▶ [Description of the task]: Render the lines below as a numbered list, one item per line, omitting any blank lines.

▶ [Data shown]:
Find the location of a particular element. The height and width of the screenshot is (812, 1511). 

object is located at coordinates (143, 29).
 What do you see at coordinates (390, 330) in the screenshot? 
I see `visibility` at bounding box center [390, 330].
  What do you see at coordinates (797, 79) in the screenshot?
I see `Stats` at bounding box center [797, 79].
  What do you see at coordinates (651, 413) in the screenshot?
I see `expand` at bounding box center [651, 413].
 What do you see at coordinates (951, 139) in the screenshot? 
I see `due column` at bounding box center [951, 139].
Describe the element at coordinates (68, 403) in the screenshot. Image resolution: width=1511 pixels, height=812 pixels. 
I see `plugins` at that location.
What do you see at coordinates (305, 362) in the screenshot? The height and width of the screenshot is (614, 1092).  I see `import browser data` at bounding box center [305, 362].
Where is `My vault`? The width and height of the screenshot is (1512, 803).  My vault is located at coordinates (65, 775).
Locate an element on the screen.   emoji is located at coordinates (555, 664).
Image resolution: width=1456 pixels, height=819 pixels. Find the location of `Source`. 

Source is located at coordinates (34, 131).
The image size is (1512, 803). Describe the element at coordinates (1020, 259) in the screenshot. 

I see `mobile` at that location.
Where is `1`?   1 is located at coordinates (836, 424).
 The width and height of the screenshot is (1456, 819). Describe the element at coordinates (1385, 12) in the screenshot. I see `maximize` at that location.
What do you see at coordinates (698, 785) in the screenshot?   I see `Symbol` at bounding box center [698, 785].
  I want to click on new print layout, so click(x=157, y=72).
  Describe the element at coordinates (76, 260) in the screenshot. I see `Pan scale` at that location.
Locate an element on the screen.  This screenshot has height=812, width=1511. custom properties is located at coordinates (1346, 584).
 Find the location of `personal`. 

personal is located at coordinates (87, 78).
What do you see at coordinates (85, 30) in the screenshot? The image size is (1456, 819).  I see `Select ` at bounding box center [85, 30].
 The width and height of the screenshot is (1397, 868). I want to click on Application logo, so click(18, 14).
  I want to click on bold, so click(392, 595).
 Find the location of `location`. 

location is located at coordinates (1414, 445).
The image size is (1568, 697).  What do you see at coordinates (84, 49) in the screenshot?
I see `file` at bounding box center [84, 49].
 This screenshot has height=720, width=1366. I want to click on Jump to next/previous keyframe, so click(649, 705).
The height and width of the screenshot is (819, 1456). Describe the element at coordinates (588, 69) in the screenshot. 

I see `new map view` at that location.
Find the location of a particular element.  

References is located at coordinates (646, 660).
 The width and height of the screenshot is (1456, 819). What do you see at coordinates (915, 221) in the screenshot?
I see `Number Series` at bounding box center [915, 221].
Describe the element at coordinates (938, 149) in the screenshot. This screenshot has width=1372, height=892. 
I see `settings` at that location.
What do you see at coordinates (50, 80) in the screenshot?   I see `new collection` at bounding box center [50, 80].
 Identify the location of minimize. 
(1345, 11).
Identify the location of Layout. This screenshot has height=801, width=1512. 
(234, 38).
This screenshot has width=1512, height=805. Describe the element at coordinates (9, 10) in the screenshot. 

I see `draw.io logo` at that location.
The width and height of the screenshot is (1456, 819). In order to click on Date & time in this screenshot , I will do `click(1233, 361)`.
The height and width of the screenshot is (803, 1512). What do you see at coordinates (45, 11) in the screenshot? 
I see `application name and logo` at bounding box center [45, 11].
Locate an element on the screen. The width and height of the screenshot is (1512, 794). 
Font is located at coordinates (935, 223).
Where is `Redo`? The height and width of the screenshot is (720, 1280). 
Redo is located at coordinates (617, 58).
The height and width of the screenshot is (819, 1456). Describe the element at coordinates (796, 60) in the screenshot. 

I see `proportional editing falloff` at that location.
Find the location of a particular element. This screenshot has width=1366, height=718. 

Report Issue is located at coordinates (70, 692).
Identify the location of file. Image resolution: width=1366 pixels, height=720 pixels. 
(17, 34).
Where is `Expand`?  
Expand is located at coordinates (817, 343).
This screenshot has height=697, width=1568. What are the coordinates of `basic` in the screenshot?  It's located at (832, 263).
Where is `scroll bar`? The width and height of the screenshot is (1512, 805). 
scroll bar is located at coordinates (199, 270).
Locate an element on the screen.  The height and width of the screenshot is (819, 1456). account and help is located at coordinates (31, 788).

▶ [Response to the exercise]:
1. Find the location of a particular element. The height and width of the screenshot is (812, 1511). 
2. object is located at coordinates (143, 29).
3.  What do you see at coordinates (390, 330) in the screenshot? 
4. I see `visibility` at bounding box center [390, 330].
5.   What do you see at coordinates (797, 79) in the screenshot?
6. I see `Stats` at bounding box center [797, 79].
7.   What do you see at coordinates (651, 413) in the screenshot?
8. I see `expand` at bounding box center [651, 413].
9.  What do you see at coordinates (951, 139) in the screenshot? 
10. I see `due column` at bounding box center [951, 139].
11. Describe the element at coordinates (68, 403) in the screenshot. Image resolution: width=1511 pixels, height=812 pixels. 
12. I see `plugins` at that location.
13. What do you see at coordinates (305, 362) in the screenshot? The height and width of the screenshot is (614, 1092).  I see `import browser data` at bounding box center [305, 362].
14. Where is `My vault`? The width and height of the screenshot is (1512, 803).  My vault is located at coordinates (65, 775).
15. Locate an element on the screen.   emoji is located at coordinates (555, 664).
16. Image resolution: width=1456 pixels, height=819 pixels. Find the location of `Source`. 
17. Source is located at coordinates (34, 131).
18. The image size is (1512, 803). Describe the element at coordinates (1020, 259) in the screenshot. 
19. I see `mobile` at that location.
20. Where is `1`?   1 is located at coordinates (836, 424).
21.  The width and height of the screenshot is (1456, 819). Describe the element at coordinates (1385, 12) in the screenshot. I see `maximize` at that location.
22. What do you see at coordinates (698, 785) in the screenshot?   I see `Symbol` at bounding box center [698, 785].
23.   I want to click on new print layout, so click(x=157, y=72).
24.   Describe the element at coordinates (76, 260) in the screenshot. I see `Pan scale` at that location.
25. Locate an element on the screen.  This screenshot has height=812, width=1511. custom properties is located at coordinates (1346, 584).
26.  Find the location of `personal`. 
27. personal is located at coordinates (87, 78).
28. What do you see at coordinates (85, 30) in the screenshot? The image size is (1456, 819).  I see `Select ` at bounding box center [85, 30].
29.  The width and height of the screenshot is (1397, 868). I want to click on Application logo, so click(18, 14).
30.   I want to click on bold, so click(392, 595).
31.  Find the location of `location`. 
32. location is located at coordinates (1414, 445).
33. The image size is (1568, 697).  What do you see at coordinates (84, 49) in the screenshot?
34. I see `file` at bounding box center [84, 49].
35.  This screenshot has height=720, width=1366. I want to click on Jump to next/previous keyframe, so click(649, 705).
36. The height and width of the screenshot is (819, 1456). Describe the element at coordinates (588, 69) in the screenshot. 
37. I see `new map view` at that location.
38. Find the location of a particular element.  
39. References is located at coordinates (646, 660).
40.  The width and height of the screenshot is (1456, 819). What do you see at coordinates (915, 221) in the screenshot?
41. I see `Number Series` at bounding box center [915, 221].
42. Describe the element at coordinates (938, 149) in the screenshot. This screenshot has width=1372, height=892. 
43. I see `settings` at that location.
44. What do you see at coordinates (50, 80) in the screenshot?   I see `new collection` at bounding box center [50, 80].
45.  Identify the location of minimize. 
46. (1345, 11).
47. Identify the location of Layout. This screenshot has height=801, width=1512. 
48. (234, 38).
49. This screenshot has width=1512, height=805. Describe the element at coordinates (9, 10) in the screenshot. 
50. I see `draw.io logo` at that location.
51. The width and height of the screenshot is (1456, 819). In order to click on Date & time in this screenshot , I will do `click(1233, 361)`.
52. The height and width of the screenshot is (803, 1512). What do you see at coordinates (45, 11) in the screenshot? 
53. I see `application name and logo` at bounding box center [45, 11].
54. Locate an element on the screen. The width and height of the screenshot is (1512, 794). 
55. Font is located at coordinates (935, 223).
56. Where is `Redo`? The height and width of the screenshot is (720, 1280). 
57. Redo is located at coordinates (617, 58).
58. The height and width of the screenshot is (819, 1456). Describe the element at coordinates (796, 60) in the screenshot. 
59. I see `proportional editing falloff` at that location.
60. Find the location of a particular element. This screenshot has width=1366, height=718. 
61. Report Issue is located at coordinates (70, 692).
62. Identify the location of file. Image resolution: width=1366 pixels, height=720 pixels. 
63. (17, 34).
64. Where is `Expand`?  
65. Expand is located at coordinates (817, 343).
66. This screenshot has height=697, width=1568. What are the coordinates of `basic` in the screenshot?  It's located at (832, 263).
67. Where is `scroll bar`? The width and height of the screenshot is (1512, 805). 
68. scroll bar is located at coordinates (199, 270).
69. Locate an element on the screen.  The height and width of the screenshot is (819, 1456). account and help is located at coordinates (31, 788).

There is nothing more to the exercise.